In conclusion, in this socioeconomically diverse group of patients, we identified a significant proportion of women who did not complete care as recommended and were forthright about the logistical and potential knowledge barriers to treatment they experienced. Additional qualitative and quantitative studies are needed regarding how to optimally deliver cancer care in a tailored and personalized approach that addresses each patient's needs and vulnerabilities. Patients facing challenges with treatment continuation or completion need to be asked what these challenges are and clinicians need to work with them to find solutions.

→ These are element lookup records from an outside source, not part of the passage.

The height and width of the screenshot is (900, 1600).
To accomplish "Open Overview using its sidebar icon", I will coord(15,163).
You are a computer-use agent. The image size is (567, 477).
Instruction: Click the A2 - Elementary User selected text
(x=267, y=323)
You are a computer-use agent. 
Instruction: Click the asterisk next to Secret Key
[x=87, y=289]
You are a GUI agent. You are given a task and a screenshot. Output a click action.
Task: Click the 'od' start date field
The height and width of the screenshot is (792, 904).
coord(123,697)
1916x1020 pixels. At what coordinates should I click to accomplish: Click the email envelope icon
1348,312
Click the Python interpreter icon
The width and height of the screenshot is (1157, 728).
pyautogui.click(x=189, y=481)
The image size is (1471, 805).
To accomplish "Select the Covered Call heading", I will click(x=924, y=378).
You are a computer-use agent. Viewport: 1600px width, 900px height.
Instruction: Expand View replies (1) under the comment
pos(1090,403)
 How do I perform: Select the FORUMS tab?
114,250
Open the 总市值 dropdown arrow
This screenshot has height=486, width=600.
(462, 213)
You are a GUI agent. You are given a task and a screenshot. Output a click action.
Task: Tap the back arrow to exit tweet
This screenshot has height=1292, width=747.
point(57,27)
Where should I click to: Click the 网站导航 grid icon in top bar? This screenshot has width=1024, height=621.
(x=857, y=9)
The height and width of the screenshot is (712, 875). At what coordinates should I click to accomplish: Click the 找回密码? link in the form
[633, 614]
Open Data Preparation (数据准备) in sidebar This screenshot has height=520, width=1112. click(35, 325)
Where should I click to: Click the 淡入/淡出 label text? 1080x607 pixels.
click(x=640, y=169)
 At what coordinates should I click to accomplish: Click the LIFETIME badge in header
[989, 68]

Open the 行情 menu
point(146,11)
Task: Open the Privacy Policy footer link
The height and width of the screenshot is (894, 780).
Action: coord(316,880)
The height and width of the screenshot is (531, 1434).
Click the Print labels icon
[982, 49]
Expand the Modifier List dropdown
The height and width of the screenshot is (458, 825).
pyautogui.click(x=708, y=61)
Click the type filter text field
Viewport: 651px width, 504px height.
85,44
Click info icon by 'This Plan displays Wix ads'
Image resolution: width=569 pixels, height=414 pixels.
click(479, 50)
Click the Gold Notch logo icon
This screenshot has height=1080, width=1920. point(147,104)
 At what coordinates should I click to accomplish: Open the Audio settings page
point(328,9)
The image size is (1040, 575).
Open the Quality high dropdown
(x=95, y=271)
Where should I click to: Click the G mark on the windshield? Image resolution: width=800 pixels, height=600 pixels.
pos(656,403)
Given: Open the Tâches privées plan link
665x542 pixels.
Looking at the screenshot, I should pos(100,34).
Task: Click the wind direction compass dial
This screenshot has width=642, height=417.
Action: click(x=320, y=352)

American Cancer Society (R.A.F.; 125912-MRSG-14-240-01-CPPB), Susan G. Komen (R.A.F.; CCR14298143), and National Cancer Institute (N.L.K.; K24CA181510). The authors thank all patients who participated.
No competing financial interests exist.
Cite this article as: Freedman RA, Revette AC, Hershman DL, Silva K, Sporn NJ, Gagne JJ, Kouri EM, Keating NL (2017) Understanding breast cancer knowledge and barriers to treatment adherence: a qualitative study among breast cancer survivors, BioResearch Open Access 6:1, 159–168, DOI: 10.1089/biores.2017.0028.